Pensare ad Apocalisse nel deserto [1992] come ad un film
di fantascienza, potrebbe a prima vista apparire una provocazione,
soprattutto alla luce degli elementi specifici che caratterizzano
un genere così altamente codificato. Se non fosse che
è lo stesso regista tedesco, in una delle sue interviste,
a definirlo come tale: <Chiamare Apocalisse nel deserto un
film di fantascienza è un modo per sottolineare come
in esso non appaia nulla che possa essere riconosciuto come
facente parte del nostro pianeta>.
A questo si aggiunga la considerazione secondo la quale nel
cinema di Werner Herzog il confine tra documentario - nel suo
significato più puro - e film di finzione risulta essere
estremamente labile, quasi inesistente: l’osservazione
e la successiva registrazione del dato reale costituisce da
sempre in Herzog il veicolo ideale per un superamento della
realtà stessa, per una sua stilizzazione e trasfigurazione.
I giochi tendono così a semplificarsi. Apocalisse nel
deserto non è propriamente un documentario, né
un film di fantascienza: è un ibrido, un’opera
nella quale il regista mescola sapientemente cifra documentaristica
e dimensione narrativa fantastica [tentativo già in parte
riuscito con il precedente Fata Morgana, primo capitolo di un
ideale, quanto singolare, dittico sulla fantascienza], sospendendo
il reale in una visione immaginaria e allucinata delle cose
e chiamando così lo spettatore a partecipare di un’esperienza
visivo/sonora inedita e straniante.
Contrariamente allo schema classico del film di fantascienza,
la cui struttura di partenza è spesso costituita da uno
sguardo basato sul binomio oppositivo Noi/Loro, da un tentativo
di esorcizzare la paura dell’altro attraverso la costruzione
fisica della sua immagine, il quesito che Herzog sembra porsi
è di natura ben diversa, lontano da una qualsiasi volontà
di dare corpo al diverso da noi. Che cosa apparirebbe agli occhi
di un eventuale alieno che si trovasse - suo malgrado - ad osservare
per la prima volta il nostro pianeta? La risposta sta dentro
Apocalisse nel deserto e sullo sfondo del mutilato paesaggio
kuwaitiano osservato all’indomani della Prima Guerra del
Golfo. Rovine e desolazione. Sulle orme di un poema mitologico,
il cineasta tedesco costruisce un percorso in tredici tappe,
guidando lo spettatore - il cui occhio coincide con quello vergine
ed invisibile di un extraterrestre - nei meandri di un regno
dell’ignoto, in una sorta di discesa agli inferi nella
quale ad immagini crude e reali di morte e distruzione si alternano
vere e proprie visioni apocalittiche di un mondo in disfacimento
in cui la natura sembra entrata in un coma profondo e le macchine
appaiono come signori e dominatori incontrastati.

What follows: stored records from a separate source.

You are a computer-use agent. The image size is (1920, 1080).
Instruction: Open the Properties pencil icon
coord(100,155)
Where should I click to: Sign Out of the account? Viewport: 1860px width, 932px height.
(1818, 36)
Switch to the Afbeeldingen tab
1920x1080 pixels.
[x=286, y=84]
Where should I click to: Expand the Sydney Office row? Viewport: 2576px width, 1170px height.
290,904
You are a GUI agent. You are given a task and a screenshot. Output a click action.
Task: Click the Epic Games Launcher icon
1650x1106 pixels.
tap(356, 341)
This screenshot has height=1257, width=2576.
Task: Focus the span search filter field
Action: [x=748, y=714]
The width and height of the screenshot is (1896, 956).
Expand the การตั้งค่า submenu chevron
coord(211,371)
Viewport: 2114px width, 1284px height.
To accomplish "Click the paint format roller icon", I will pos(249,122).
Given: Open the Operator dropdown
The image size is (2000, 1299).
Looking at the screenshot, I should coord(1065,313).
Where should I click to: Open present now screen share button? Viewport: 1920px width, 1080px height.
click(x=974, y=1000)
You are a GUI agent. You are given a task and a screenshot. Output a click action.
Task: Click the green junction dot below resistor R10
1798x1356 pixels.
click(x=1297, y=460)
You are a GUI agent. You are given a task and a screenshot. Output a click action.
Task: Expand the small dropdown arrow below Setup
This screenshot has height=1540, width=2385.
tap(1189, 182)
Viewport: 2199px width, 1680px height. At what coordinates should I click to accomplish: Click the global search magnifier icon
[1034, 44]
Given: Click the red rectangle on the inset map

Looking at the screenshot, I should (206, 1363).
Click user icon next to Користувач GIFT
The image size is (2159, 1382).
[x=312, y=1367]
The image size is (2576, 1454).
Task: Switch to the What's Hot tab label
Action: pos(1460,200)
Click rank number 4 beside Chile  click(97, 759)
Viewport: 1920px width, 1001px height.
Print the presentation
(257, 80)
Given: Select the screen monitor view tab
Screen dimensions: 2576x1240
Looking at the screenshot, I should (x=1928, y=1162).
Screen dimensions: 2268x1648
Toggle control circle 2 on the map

Quello che Herzog chiama ad assistere è lo spettacolo
drammatico dell’apocalisse tecnologica, nel quale l’essere
umano, stretto nella spirale del potere e del dominio, sembra
aver smarrito definitivamente se stesso.
Uno spettacolo muto che l’occhio distante del regista
- materializzandosi in uno sguardo superiore, non umano -
osserva significativamente dall’alto, affidandosi, più
che alla parola [praticamente assente o, se presente, incomprensibile,
privata come è della sua forza razionale], al potere
indefinito della musica e delle immagini. La macchina da presa,
con i suoi movimenti lenti ed incerti, procede a svelare un
paesaggio costellato di relitti industriali, di macchine e
carri sventrati, di carogne spolpate, di pozzi in fiamme,
di laghi di petrolio, di foreste pietrificate, tutti segni
e detriti di una civiltà ormai remota e lontana e di
un mondo che diviene così reperto lunare, osservato
da altezze siderali.
Apocalisse nel deserto è la materializzazione di un
possibile futuro che però è già presente,
è qui, ora, è sotto i nostri occhi: un futuro
di annichilimento e distruzione, i cui principali artefici
tuttavia non saranno né un’improvvisa catastrofe
naturale [come tanti film fanta-apocalittici sembrano prospettare],
né un evento straordinario [come l’attacco violento
da parte di altre forme di vita], ma solo e semplicemente
gli stolti abitatori del pianeta Terra.